I would consider introducing an even simpler example before giving Taylors. That would be to compute the lengths of the diagonals of a square on a plane, then do a similar computation on a sphere, using segments of great circles for the sides of the square (a quadrilateral with 4 equal sides) and the diagonals. It might be necessary toe explain first that a great circle is the curve of shortest distance between two points on a sphere.
Depending on the level of the students, this could be given as a homework problem?
[add]Hints if this were a HW problem would be that you can project a square (with diagonals) drawn on a plane onto the surface of a sphere, and the length of the straight line segment lying in the plane is ##r \sin \theta##, while the length of the projected great circle segment is ##r \theta##, where ##\theta## is the central angle subtended by the line/arc at the center of the sphere.
The point of the exercise, which might need to be spelled out, is that the difference between the geometry of the sphere and the geometry of the plane affects the distances - in particular the lengths of the diagonals of a "square".
I *am* a bit concerned that some students might see Taylors example, and draw a blank at the main point about how you could use the information on the distances between pairs of points to recreate the shape of the boat :(. It's not like Taylor specified an exact algorithm for this process.
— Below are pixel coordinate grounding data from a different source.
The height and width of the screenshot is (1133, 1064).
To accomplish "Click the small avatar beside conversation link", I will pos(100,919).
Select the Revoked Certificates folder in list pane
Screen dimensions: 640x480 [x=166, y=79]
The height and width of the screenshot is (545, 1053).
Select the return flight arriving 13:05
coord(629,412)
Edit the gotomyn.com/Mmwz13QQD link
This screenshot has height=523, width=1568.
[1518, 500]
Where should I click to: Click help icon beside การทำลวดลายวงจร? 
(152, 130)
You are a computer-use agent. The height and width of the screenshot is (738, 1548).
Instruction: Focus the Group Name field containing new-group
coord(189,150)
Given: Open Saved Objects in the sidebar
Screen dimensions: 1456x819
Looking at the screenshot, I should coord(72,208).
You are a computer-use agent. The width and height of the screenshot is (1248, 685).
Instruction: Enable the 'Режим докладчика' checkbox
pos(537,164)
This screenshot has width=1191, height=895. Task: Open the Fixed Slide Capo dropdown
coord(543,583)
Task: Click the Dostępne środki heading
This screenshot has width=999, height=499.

Perhaps some questions on this topic could determine if the students "got it".
There's also the issue that in GR, the "distances" are the space-time interval of special relativity. So a "review" of this concept , if it's not already part of the course, would be a good idea.
This would all be laying groundwork for the very idea of curvature at the most basic level. AT's ideas are better for explaining why space-time curvature causes effects which we label as gravity.